Again, the court referring to the early case of People v. Keefer, 65 Cal. 232 [3 P. 818], says: "The defendant was indicted for the crime of murder, and convicted of murder in the second degree. On his motion a new trial was granted. At the second trial his counsel requested the court to instruct the jury that: 'Defendant, having been previously tried on this indictment and found guilty of murder in the second degree, he cannot now be convicted of murder in the first degree.'" The instruction was refused, and on appeal, the refusal was held to be proper. This was based upon the fact that there is but one crime of murder, which is the unlawful killing of a human being with malice aforethought. The court said: "The indictment charges the crime of murder, [29 Cal. App. 2d 59] and the defendant was not acquitted of murder by the first verdict. In dividing the crime of murder into two degrees the legislature recognized the fact that some murders, comprehended within the same general definition, are of a less cruel and aggravated character than others, and deserving of less punishment. It did not attempt to define the crime of murder anew, but only to draw certain lines of distinction by reference to which the jury might determine, in a particular case, whether the crime deserved the extreme penalty of the law or a less severe punishment." It was accordingly held that the defendant had subjected himself to a retrial on the charge of murder, and that on such retrial he might be found guilty of murder in the first degree if the evidence would warrant such a verdict. That case is not in point here, for the reason that an assault with intent to commit murder, and an assault with a deadly weapon, are not the same offenses, but are different offenses. (Pen. Code, secs. 217, 245.)
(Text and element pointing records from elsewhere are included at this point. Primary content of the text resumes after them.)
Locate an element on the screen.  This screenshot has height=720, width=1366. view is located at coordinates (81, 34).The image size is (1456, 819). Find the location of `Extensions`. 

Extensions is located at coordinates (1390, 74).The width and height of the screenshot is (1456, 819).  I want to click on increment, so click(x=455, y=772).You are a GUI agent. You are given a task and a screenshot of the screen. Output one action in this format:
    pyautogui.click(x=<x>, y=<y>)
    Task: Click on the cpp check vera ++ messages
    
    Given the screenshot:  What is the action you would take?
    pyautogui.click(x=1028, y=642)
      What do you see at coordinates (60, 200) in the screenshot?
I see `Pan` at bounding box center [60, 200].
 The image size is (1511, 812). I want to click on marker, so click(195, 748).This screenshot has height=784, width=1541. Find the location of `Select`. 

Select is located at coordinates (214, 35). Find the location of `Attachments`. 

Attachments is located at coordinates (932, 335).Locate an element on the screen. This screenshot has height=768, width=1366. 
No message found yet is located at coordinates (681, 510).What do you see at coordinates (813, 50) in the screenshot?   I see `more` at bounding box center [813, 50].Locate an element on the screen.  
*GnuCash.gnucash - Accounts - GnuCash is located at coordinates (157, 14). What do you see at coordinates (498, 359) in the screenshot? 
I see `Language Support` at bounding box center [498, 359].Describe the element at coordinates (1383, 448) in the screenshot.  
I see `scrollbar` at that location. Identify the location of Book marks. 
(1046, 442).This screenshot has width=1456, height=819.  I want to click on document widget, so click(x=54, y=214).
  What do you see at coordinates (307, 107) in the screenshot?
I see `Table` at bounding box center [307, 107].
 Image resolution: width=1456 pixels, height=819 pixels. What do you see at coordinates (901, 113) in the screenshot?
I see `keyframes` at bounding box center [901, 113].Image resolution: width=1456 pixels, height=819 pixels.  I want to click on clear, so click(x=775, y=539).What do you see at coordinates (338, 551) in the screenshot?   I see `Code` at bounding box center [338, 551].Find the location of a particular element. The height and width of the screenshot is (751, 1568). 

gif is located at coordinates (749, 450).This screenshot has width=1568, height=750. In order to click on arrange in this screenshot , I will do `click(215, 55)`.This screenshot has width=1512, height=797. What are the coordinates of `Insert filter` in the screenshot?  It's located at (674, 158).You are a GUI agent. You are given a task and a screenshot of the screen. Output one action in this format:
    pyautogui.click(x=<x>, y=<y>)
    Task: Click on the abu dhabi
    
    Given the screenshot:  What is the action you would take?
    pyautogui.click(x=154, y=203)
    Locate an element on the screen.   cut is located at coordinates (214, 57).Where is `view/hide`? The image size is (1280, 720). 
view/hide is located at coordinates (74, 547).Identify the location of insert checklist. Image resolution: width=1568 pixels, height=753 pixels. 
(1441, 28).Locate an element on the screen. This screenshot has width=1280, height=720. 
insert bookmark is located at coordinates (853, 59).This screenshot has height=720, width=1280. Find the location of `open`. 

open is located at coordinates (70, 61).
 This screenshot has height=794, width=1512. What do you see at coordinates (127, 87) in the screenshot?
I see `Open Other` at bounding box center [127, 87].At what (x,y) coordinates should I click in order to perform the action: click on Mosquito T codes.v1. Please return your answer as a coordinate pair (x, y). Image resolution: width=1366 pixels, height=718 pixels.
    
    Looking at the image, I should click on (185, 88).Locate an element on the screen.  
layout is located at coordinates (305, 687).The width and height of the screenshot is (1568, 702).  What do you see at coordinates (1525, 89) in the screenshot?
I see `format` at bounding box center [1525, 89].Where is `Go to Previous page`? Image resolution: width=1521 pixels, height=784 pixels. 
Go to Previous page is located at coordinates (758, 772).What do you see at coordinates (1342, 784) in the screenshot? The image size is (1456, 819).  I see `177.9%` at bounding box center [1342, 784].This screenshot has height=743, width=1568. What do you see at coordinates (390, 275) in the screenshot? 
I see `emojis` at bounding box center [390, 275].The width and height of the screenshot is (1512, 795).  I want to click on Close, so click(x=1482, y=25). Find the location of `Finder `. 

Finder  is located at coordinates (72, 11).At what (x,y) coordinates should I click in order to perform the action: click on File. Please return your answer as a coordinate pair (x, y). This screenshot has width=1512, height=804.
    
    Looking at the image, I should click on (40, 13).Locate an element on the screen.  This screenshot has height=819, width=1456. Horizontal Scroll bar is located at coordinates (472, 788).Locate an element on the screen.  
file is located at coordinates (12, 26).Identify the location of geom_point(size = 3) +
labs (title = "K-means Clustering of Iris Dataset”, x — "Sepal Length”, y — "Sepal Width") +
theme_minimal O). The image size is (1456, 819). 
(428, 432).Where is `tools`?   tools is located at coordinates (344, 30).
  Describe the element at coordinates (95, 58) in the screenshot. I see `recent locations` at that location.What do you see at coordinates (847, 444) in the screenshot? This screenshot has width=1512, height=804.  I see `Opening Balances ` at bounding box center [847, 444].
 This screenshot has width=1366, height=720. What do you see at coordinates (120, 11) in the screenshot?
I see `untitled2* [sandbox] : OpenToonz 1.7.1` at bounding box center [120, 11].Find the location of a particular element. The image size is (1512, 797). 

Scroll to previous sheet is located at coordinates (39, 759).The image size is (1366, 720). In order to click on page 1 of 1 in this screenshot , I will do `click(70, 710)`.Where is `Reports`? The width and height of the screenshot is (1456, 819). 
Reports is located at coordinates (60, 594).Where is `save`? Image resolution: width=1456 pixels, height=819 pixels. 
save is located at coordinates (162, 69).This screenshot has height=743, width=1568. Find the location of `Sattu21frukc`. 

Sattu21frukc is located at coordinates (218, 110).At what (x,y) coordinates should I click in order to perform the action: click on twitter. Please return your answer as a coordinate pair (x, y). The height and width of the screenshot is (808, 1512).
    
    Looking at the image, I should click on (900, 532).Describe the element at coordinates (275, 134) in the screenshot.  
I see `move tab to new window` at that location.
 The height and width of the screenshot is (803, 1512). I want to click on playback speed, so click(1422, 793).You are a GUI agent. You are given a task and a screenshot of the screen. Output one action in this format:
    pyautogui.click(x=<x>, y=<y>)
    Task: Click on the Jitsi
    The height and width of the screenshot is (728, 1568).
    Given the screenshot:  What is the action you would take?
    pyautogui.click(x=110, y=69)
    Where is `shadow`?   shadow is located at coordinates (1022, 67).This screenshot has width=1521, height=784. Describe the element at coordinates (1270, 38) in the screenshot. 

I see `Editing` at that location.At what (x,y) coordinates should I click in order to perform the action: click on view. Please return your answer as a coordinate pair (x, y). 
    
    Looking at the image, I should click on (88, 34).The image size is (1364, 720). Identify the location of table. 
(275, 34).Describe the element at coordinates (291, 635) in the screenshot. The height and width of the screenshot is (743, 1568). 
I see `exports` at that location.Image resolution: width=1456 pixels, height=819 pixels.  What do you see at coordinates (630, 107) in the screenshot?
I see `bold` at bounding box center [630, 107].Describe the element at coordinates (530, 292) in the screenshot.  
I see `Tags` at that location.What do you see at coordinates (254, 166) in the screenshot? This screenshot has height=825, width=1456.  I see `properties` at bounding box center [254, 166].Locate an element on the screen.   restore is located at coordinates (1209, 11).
While the foregoing authorities deal with offenses other than burglary, the reasoning therein contained, and the law as stated, is applicable in principle to the facts involved in the instant proceeding.

As we have heretofore pointed out, the information charged one offense, burglary, and upon the first trial one verdict was returned finding the defendants guilty, and fixing the degree as that of second degree burglary. Upon motion of the defendants this finding of the main facts was set aside and a new trial granted, the result of which necessarily included an examination de novo of the circumstances incident to the offense charged. [2] It does not appear that the defendant entered a plea of former jeopardy as to the first degree of burglary after a new trial was granted from the verdict and judgment finding him guilty of burglary of the second degree only. This rule is well established that a special plea of "once in jeopardy" may be waived by failure to interpose it. The petitioner's failure to plead once in jeopardy or former acquittal of the higher degree of burglary, furnishes another reason why the writ should be denied. (7 Cal.Jur. 995, sec. 132; vol. 4, Ten-year Supp., p. 526, sec. 132; People v. Solani, 6 Cal. App. 103 [91 P. 654]; People v. Fry, 137 Cal. App. 525, 532 [31 PaCal.2d 204].)

We are of the opinion that the obvious result of granting the defendants' motion for a new trial was to set aside the [29 Cal. App. 2d 60] whole verdict, and in so doing, it is not res judicata as to any portion thereof, nor can it operate as an acquittal or bar to the further prosecution of any part of the single offense charged, to wit: burglary.

The petition will, therefore, be denied; the writ discharged; and the petitioners remanded.

It is so ordered.

Pullen, P. J., and Thompson, J., concurred.